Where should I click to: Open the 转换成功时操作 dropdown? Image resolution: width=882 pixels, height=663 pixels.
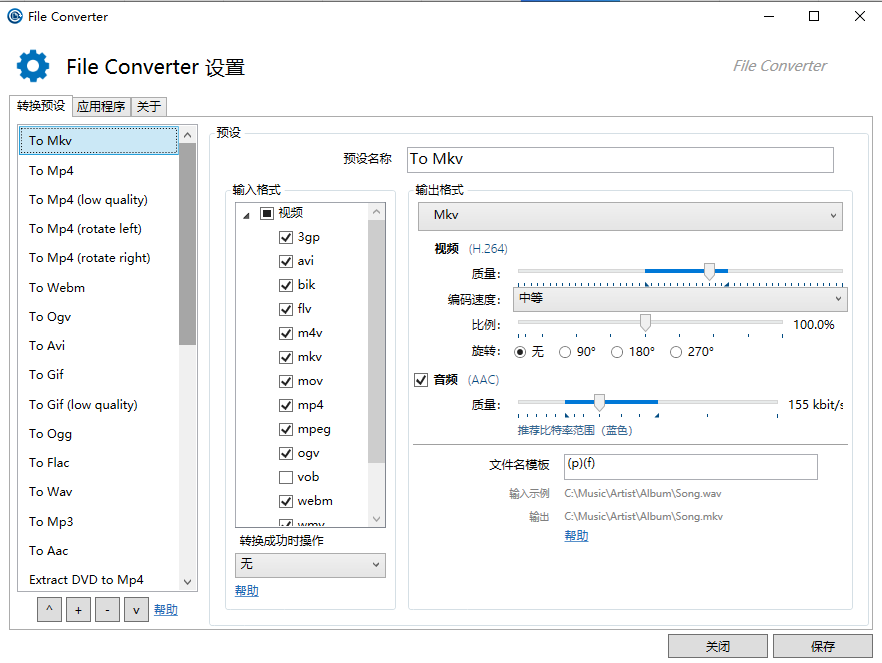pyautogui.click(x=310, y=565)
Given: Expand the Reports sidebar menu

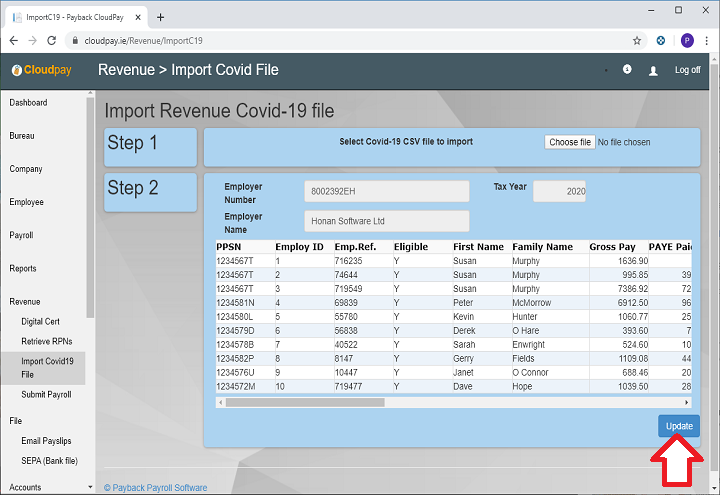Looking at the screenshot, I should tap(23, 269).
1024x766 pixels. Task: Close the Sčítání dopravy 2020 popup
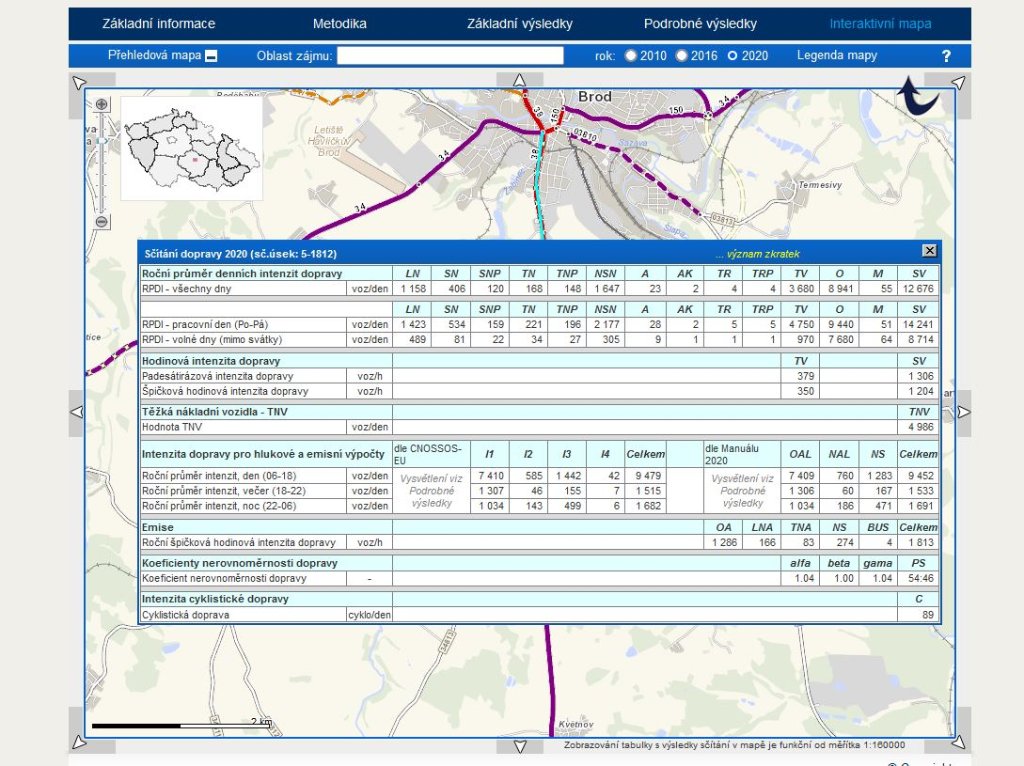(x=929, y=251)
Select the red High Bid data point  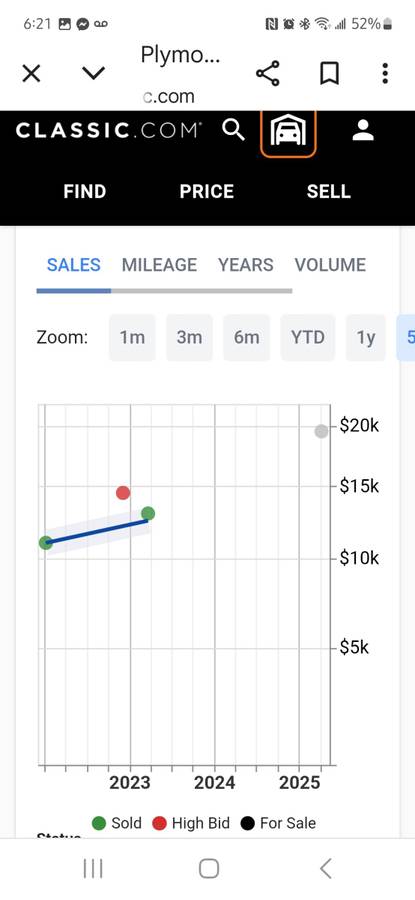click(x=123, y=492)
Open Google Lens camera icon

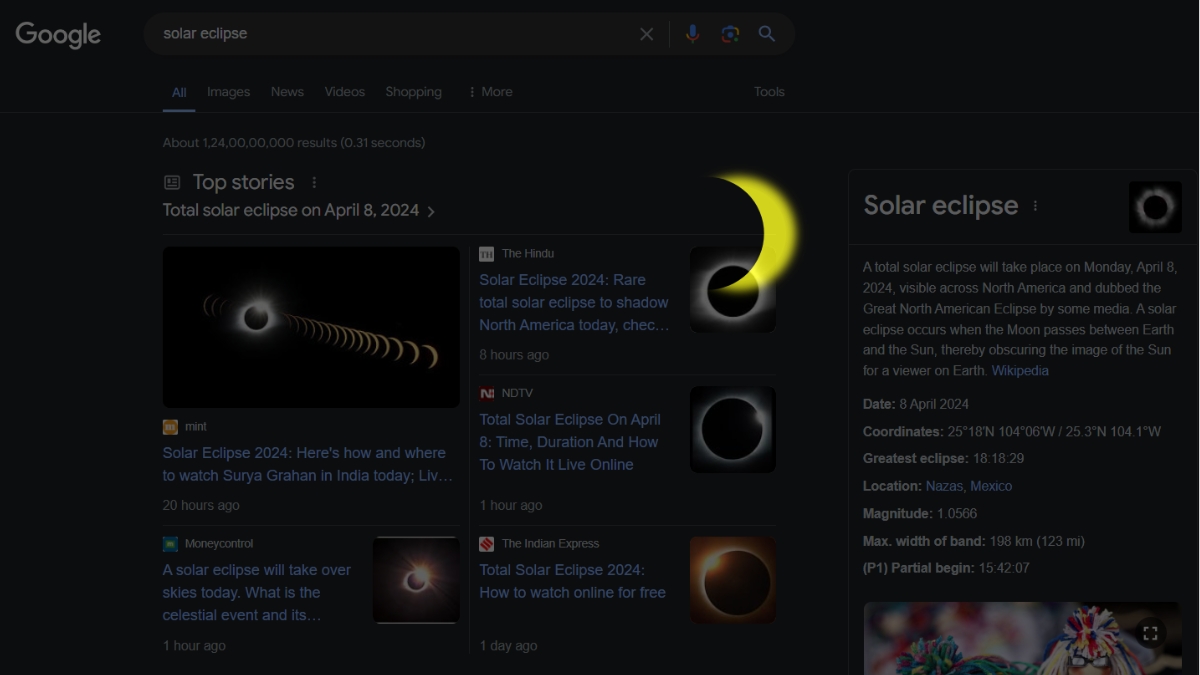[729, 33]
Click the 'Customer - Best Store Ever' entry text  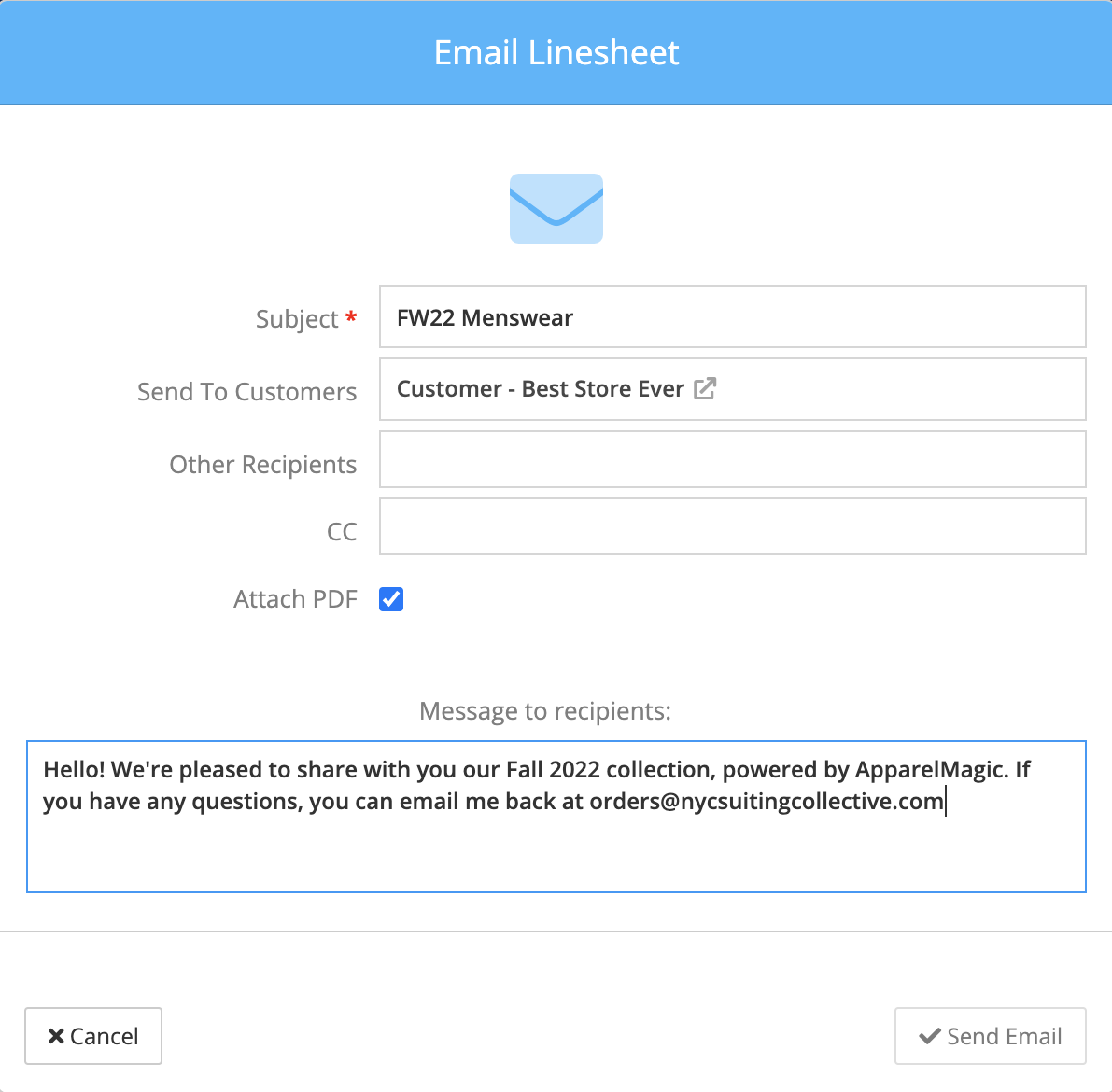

══════════════════════════════

» Description of the task
Within the listing above, find the line containing "Open Google Lens camera icon", then print it and every line after it exactly, leaving out pictures.

» Result for this exercise
Open Google Lens camera icon

[729, 33]
Click the 'Customer - Best Store Ever' entry text  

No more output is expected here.